** start of Records shown **
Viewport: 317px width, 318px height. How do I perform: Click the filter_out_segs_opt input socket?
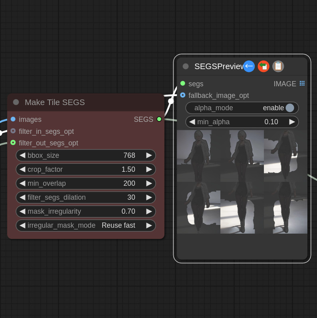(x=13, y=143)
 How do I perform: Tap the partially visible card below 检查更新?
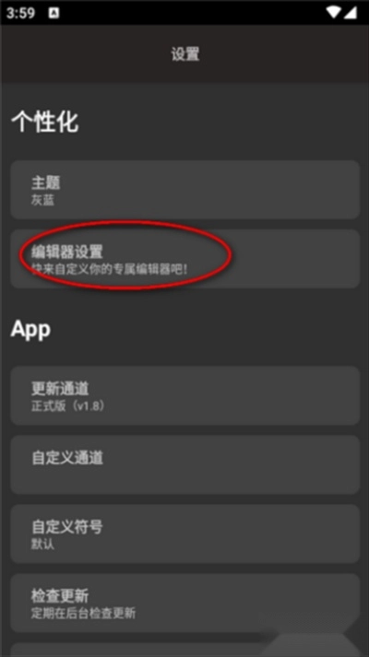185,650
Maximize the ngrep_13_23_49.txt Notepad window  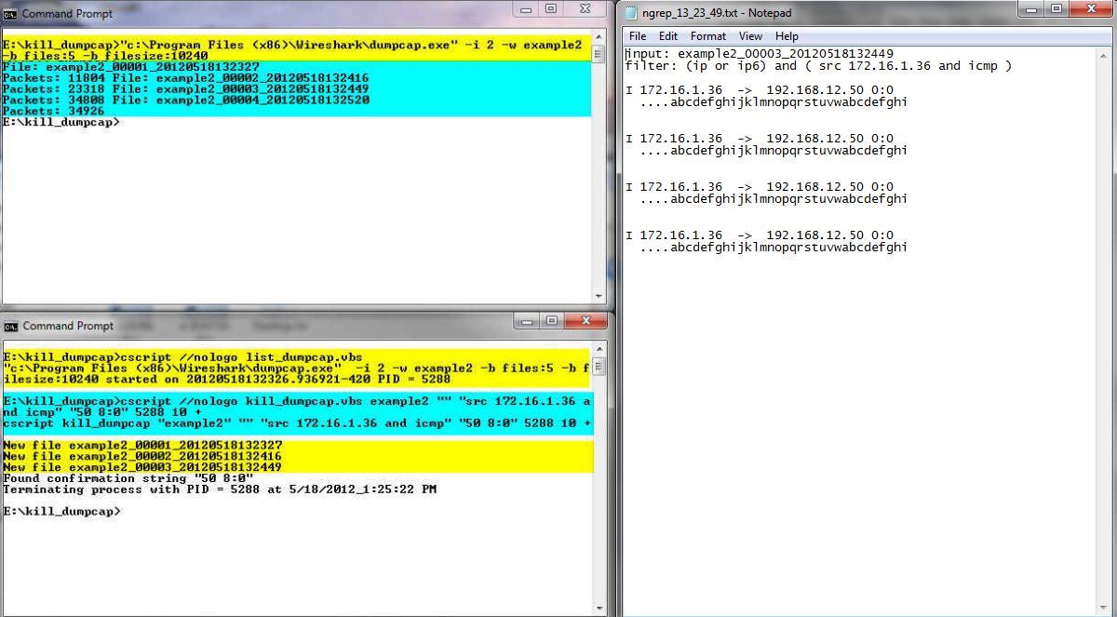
** end of Records shown **
** start of Records shown **
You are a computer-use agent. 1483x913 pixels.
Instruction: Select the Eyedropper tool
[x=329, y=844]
** end of Records shown **
- [Set exercise]
Print the material starting with the line that contains "You are a computer-use" and going on through the line that contains "[x=329, y=844]", both lines included and nothing else.

- [Response to the exercise]
You are a computer-use agent. 1483x913 pixels.
Instruction: Select the Eyedropper tool
[x=329, y=844]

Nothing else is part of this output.